А я и не заметил, что щи недосоленные – очень уж вкусными показались они мне, сдобренные свининой (как и все деревенские, Василь Павлыч догадался зарезать обоих поросят – как бы немцы не забрали). Заморил червячка, показывая, что наелся досыта. А все-таки хуже нет сидеть за чужим столом и думать, что на тебя посматривают, как на голодного. Может, и попросту кормят тебя хозяева, а все равно краснеешь: чужое ешь-то, не свое!..

29 декабря.Так и началась наша новая жизнь в деревне. Мы жили среди своих, а в душе все-таки мучились, стыдились своей бедности. Оказывается, когда нет у тебя ничего за душой, кроме «спасибо», то нерадостно становится и среди своих. Ну как это, к примеру, доедать чужой хлеб с картошкой, если и хозяевам вот-вот не хватит. Тем более что тетя Маша коровы своей не имела, и жила она хуже всех деревенских. Это просто добрая она, а другая, может, не приняла бы нас. И потому наша мать ходила как виноватая, все недоедала, а если и приносили нам соседи хлеба отрезок, кружку молока или чашку капусты, то не знала, как их благодарить.

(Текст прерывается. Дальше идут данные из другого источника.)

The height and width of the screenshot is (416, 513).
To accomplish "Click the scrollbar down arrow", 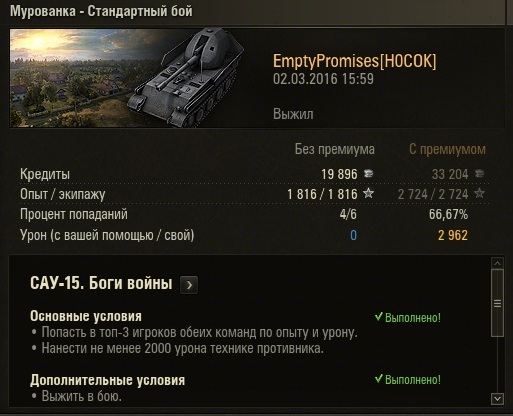I will tap(497, 399).
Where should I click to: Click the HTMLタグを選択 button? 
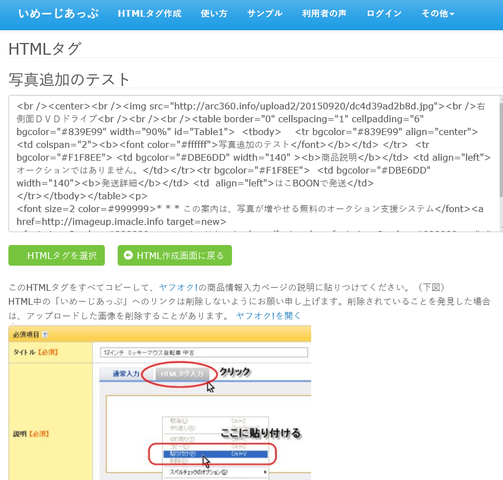(x=57, y=256)
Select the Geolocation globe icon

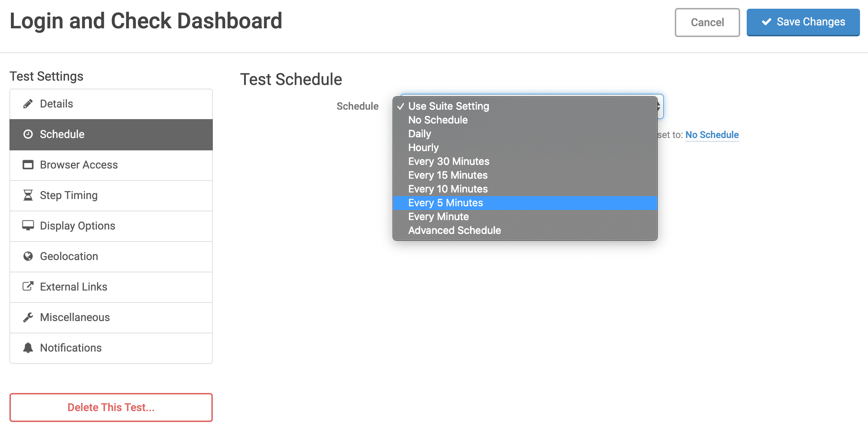[28, 256]
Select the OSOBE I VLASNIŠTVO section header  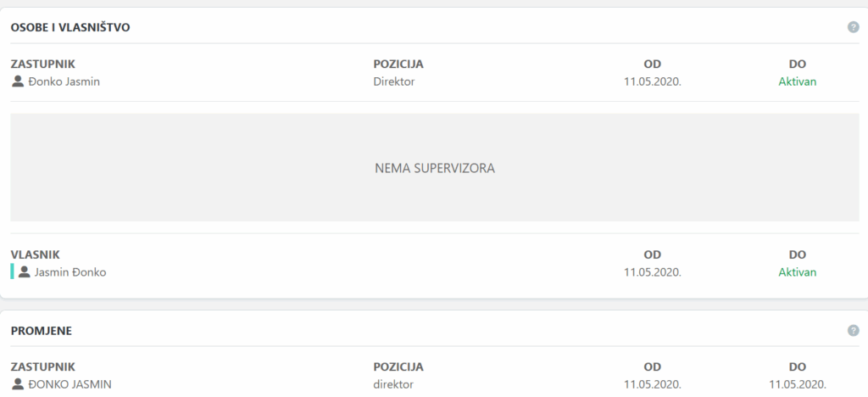pyautogui.click(x=70, y=27)
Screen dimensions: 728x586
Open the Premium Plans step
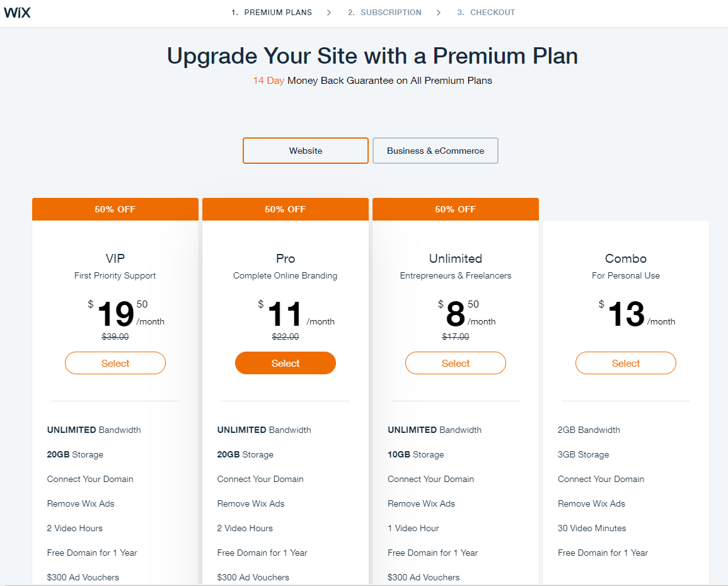tap(272, 13)
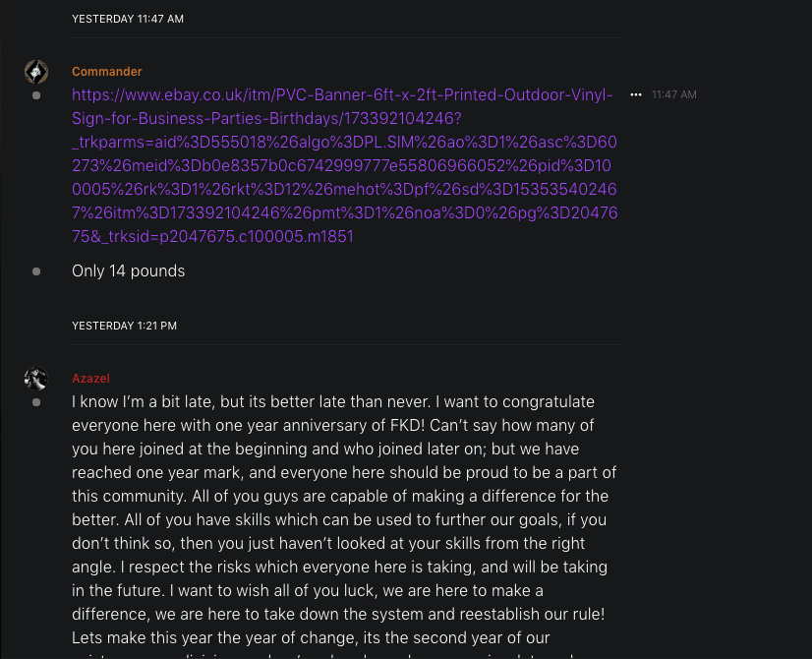Click the 11:47 AM message timestamp

[674, 95]
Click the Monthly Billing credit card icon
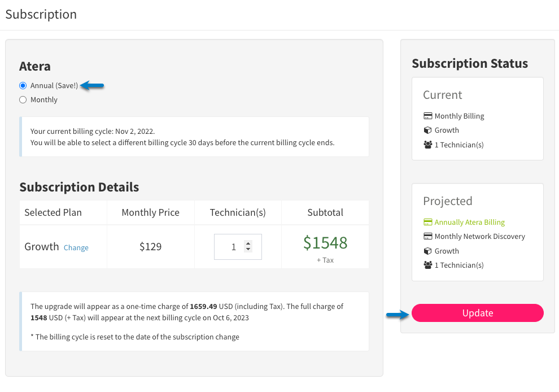The height and width of the screenshot is (392, 559). click(x=428, y=116)
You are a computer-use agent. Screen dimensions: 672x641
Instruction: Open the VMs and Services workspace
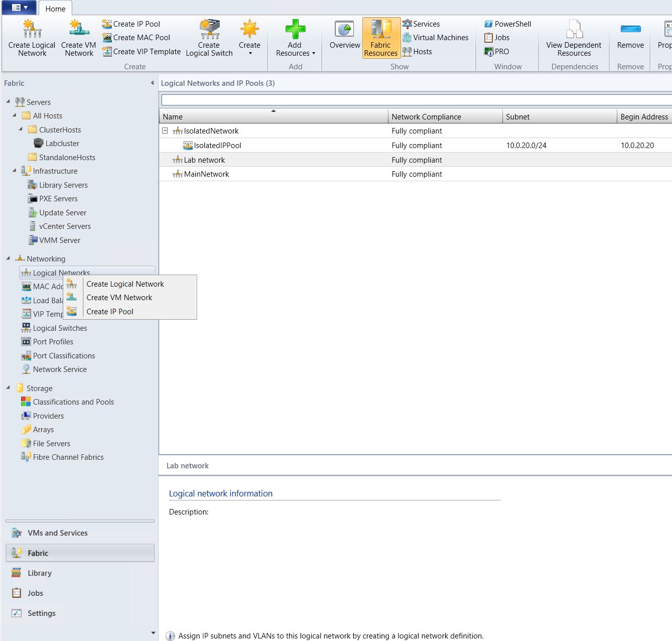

Родни у нас было вроде немало – в четырех домах. По матери – это Гавриловы и Чумаковы, по отцу моему покойному – Барановы, по отчиму – Кузнецовы. Самой близкой родней для меня была бабушка Улита, мать моего отца. Приехав из Москвы с двумя внуками, она сама сидела на чужом хлебе у Барановых. Правда, Барановы ей не чужие: хозяин Иван Васильевич доводится братом ее мужа, моего деда, погибшего в первую мировую войну. К тому же когда-то они жили одним домом. Но и к Барановым тоже приехали маленькие внуки, и жить в одной избе с такой ребятней – какого тут ждать добра?

Сначала я заходил к Барановым, и бабушка Улита тайком от хозяйки дома совала мне в пазуху лепешку или хлеба кусок. Я неловко запахивался, стараясь подальше упрятать гостинец, и выходил из избы, как бы ожидая удара в спину: вдруг увидит сама хозяйка. Попав к ним однажды под обед, я невольно позавидовал. Барановы были хозяева строгие, расчетливые и жили с припасом. Щи мясные, картошка со сметаной, каждому по кружке молока да хлеба по увесистому куску.

– Ты в еде-то не стесняйся, еда – не грех, – советовала мне бабушка Улита.

У меня и было такое желание – наесться хоть раз досыта. Но, заметив, как бабушка Улита сама робко прикасается к еде, я вспомнил потайные ее гостинцы, и у меня пропал весь аппетит. С того разу я уж старался не попадать под чужой обед.